Every event is sent as an App Insights customEvent with a fixed property set:

Property Type Required Example Notes
installId string (UUIDv4) Yes 5b3c… Generated locally on first run, persisted in config.
appVersion string Yes 2026.05.1 The OFEM version.
platform string Yes darwin Always darwin for OFEM.
arch string Yes arm64 Always arm64 for OFEM.
osVersion string Yes 14.5.1 macOS version reported by sw_vers.
event string Yes file_download The event name.
tenantId string (GUID) Conditional 8d3b… When the event is associated with a specific OneLake operation; null for app lifecycle events.
accountAliasHash string Conditional sha256(<alias>):8 First 8 hex chars of the SHA256 of the user-chosen alias, to correlate events from the same account-context without revealing the alias text.
durationMs int64 When relevant 423 For events that complete an operation.
success bool When relevant true For events that complete an operation.
errorCode string When success=false AADSTS50079 Backend or library-defined error code. Free text up to 32 chars; must not contain PII (we redact any string longer than 32 chars or containing @).

Event catalog (initial)

Event When Properties beyond defaults
app_start Daemon process starts
app_stop Daemon process exits cleanly
account_added After successful ofem login tenantId, accountAliasHash
account_removed After successful ofem account remove tenantId, accountAliasHash
workspace_list Fabric REST list-workspaces call completes tenantId, accountAliasHash, durationMs, success
item_list Fabric REST list-items call completes tenantId, accountAliasHash, durationMs, success
folder_list OneLake DFS folder list completes tenantId, accountAliasHash, durationMs, success
file_download OneLake DFS file read completes tenantId, accountAliasHash, durationMs, success, bytesTransferred
file_upload OneLake DFS file write completes tenantId, accountAliasHash, durationMs, success, bytesTransferred
file_delete OneLake DFS file delete completes tenantId, accountAliasHash, durationMs, success
folder_create OneLake DFS directory create completes tenantId, accountAliasHash, durationMs, success
folder_delete OneLake DFS directory delete completes tenantId, accountAliasHash, durationMs, success
mount_start File Provider domain registered accountAliasHash
mount_stop File Provider domain removed accountAliasHash
sync_pulled Adaptive-poll refresh detected and pulled changes tenantId, accountAliasHash, itemsChanged
error Recoverable error logged errorCode, event (the operation that errored as a string)
panic Go panic recovered or process unwound errorCode (hashed stack trace prefix), appVersion

Connection string distribution

The Application Insights connection string is embedded into the official binary at build time via GoReleaser:

ldflags:
  - -X main.appInsightsConnString={{.Env.OFEM_APPINSIGHTS_CONNSTRING}}

OFEM_APPINSIGHTS_CONNSTRING is a GitHub Actions secret only available to the official release workflow.

Source builds (someone clones the repo and runs go build) get an empty string → the telemetry client silently no-ops.
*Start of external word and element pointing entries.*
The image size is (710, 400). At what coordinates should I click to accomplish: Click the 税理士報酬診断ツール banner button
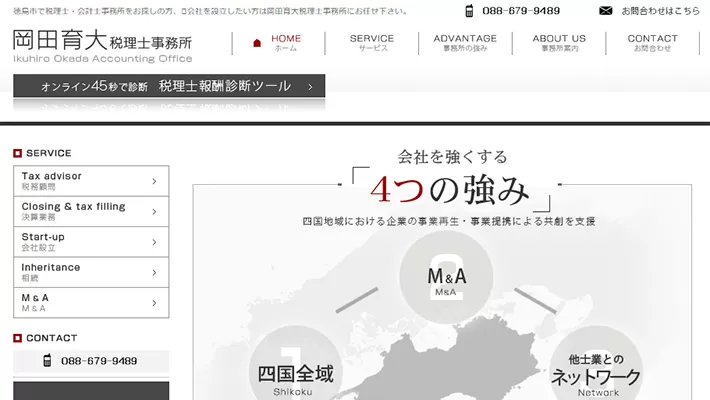169,87
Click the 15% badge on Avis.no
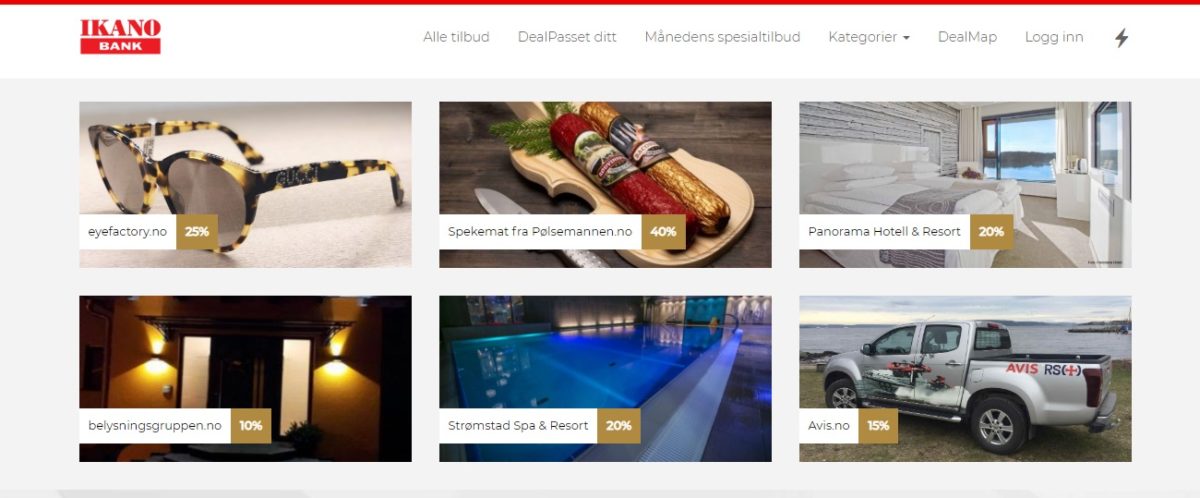Viewport: 1200px width, 498px height. pos(878,425)
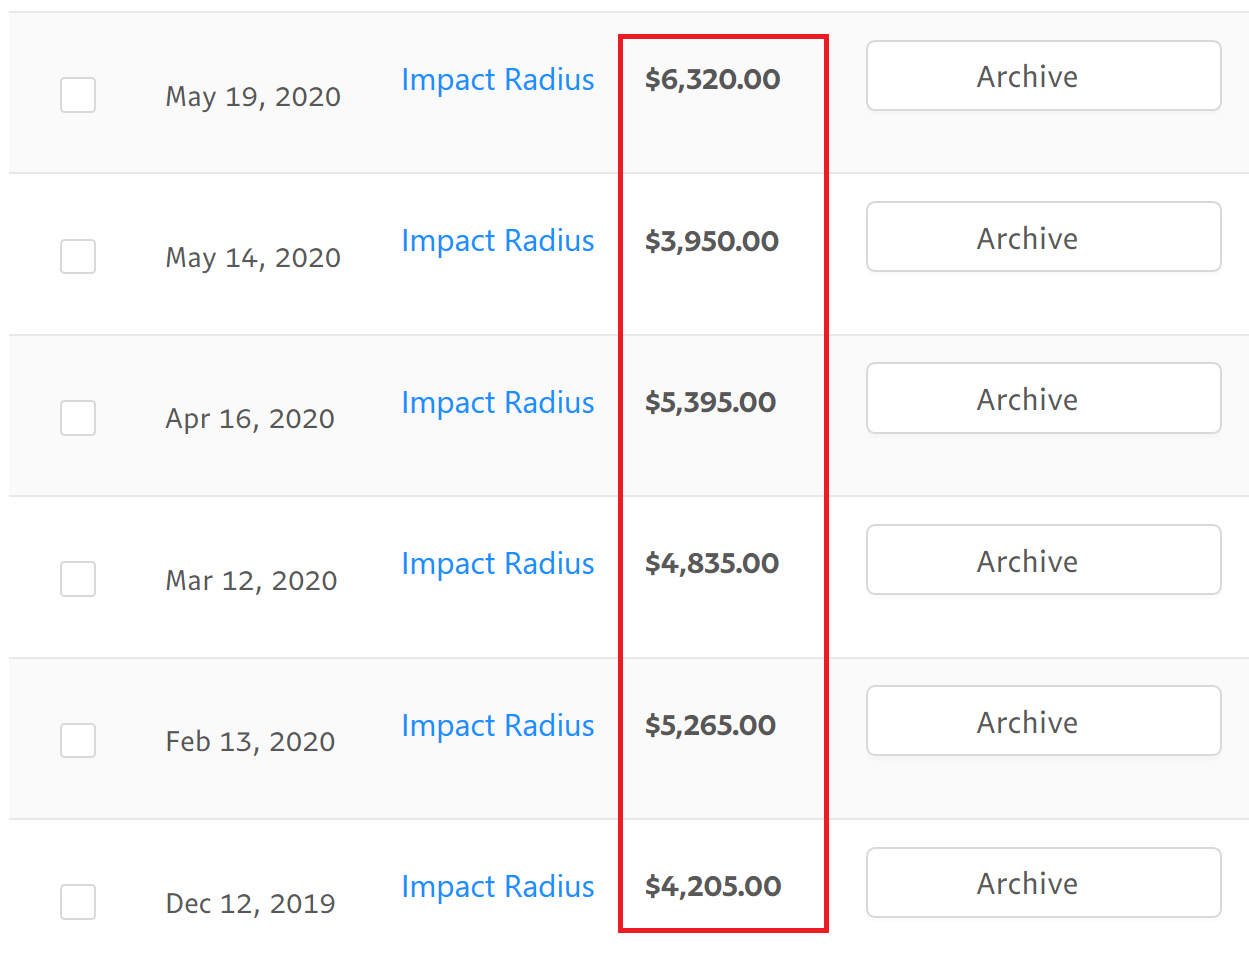Archive the Feb 13, 2020 payment
This screenshot has height=960, width=1249.
[x=1044, y=721]
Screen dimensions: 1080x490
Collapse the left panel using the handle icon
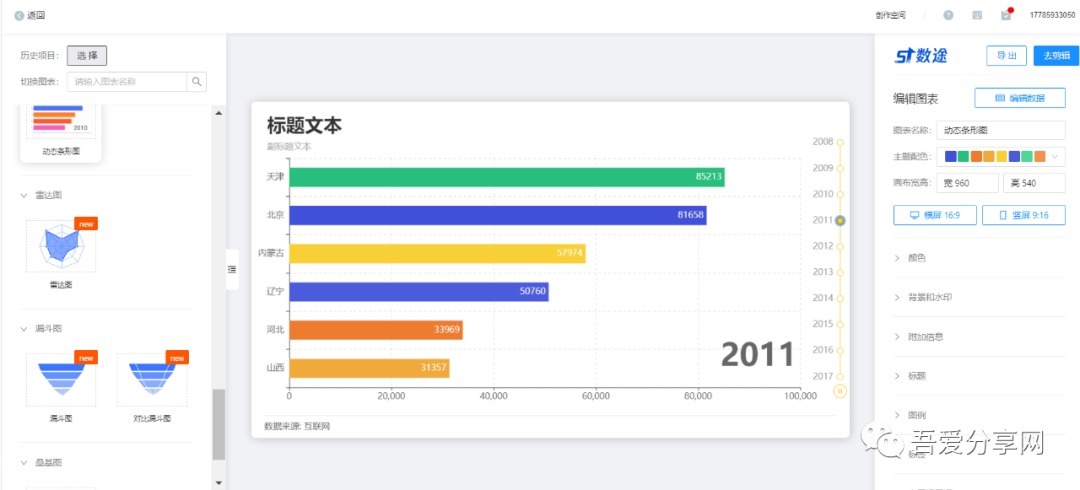[x=232, y=269]
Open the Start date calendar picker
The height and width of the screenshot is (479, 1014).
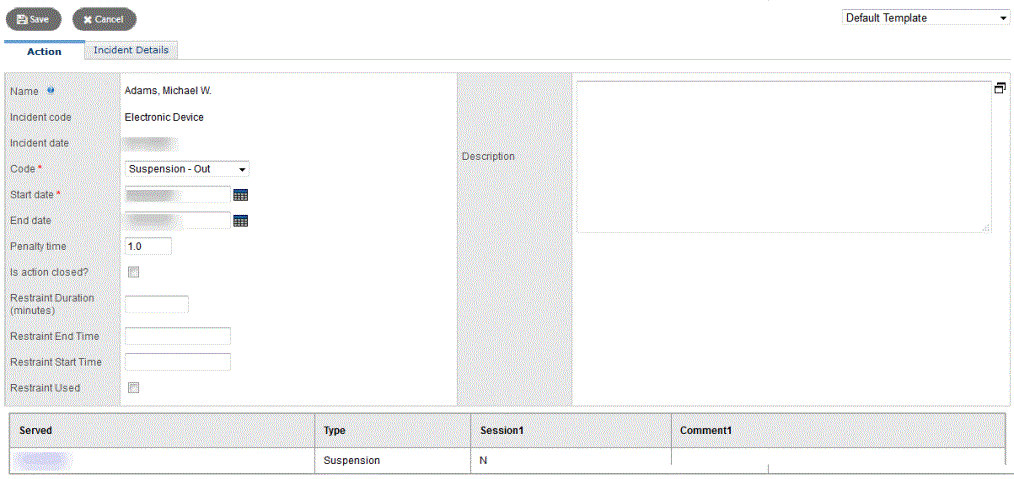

This means contributors and forks do not send data to our telemetry endpoint unless they configure their own.

Threat model of an embedded ingest key

An attacker can extract the connection string from the official binary (e.g. via strings OFEM.app/Contents/Resources/bin/ofem). They could then send spam events. Mitigations:

  • App Insights has built-in sampling and DAILY_CAP we can lower in the portal if we see abuse.
  • Connection strings can be rotated by re-issuing one for the App Insights resource. A new OFEM release picks up the new key; old binaries silently stop reporting.
  • Event volume is in the noise level (millions/month worst case) — App Insights tier costs become an issue only at much higher volumes.
  • The data collected is by design non-sensitive — even if an attacker spams events with bogus tenant IDs, our analysis just gets noisier.

This trade-off is documented in the README disclosure.

First-run disclosure (in CLI and host app)

OFEM collects anonymous usage events plus tenant IDs to help understand adoption
and improve the tool. We never collect workspace names, file names, or your UPN.

Disable any time:  ofem config set telemetry off
                or set OFEM_TELEMETRY=0 in your environment

Learn more:        https://github.com/sdebruyn/onelake-explorer-macos/blob/main/docs/telemetry.md

Shown: - On first ofem login in the CLI. - On first launch of OneLake.app (Phase 2+) as a small banner in the host app.

Local buffering and offline

App Insights Go SDK buffers events in memory and flushes every 10 seconds or when the buffer exceeds a size threshold. If the daemon process exits cleanly, buffered events are flushed first. If it crashes, pending events are lost (acceptable).

If the user has no network, events accumulate in memory up to a hard cap of 1000 events (~250 KB), after which oldest events are dropped. Once connectivity returns, the flush succeeds.

No persistent on-disk telemetry queue — keeps complexity down.

What about Crash Reporting?

Sam chose integrated, not Sentry-on-the-side. Panics and unhandled errors go through the same telemetry pipeline:

  • A defer recover() in main captures Go panics. We send a panic event with a SHA256 of the stack trace as errorCode, plus appVersion. We do NOT send the stack trace itself (which can contain file paths or memory addresses).
  • Unhandled errors in the OneLake / Fabric clients emit error events with the API error code.

This is enough to detect "version X has a new panic class" without leaking user data.

Querying

KQL examples for the App Insights resource:

// Daily active installs
customEvents
| where name == "app_start"
| where timestamp > ago(30d)
| summarize dcount(tostring(customDimensions.installId)) by bin(timestamp, 1d)
| render timechart

// Tenants using OFEM
customEvents
| where isnotempty(tostring(customDimensions.tenantId))
| summarize events = count(), installs = dcount(tostring(customDimensions.installId))
       by tenantId = tostring(customDimensions.tenantId)
| order by installs desc

// Top errors per version
customEvents
| where name in ("error", "panic")
| summarize count() by tostring(customDimensions.appVersion),
                       tostring(customDimensions.errorCode)
| order by count_ desc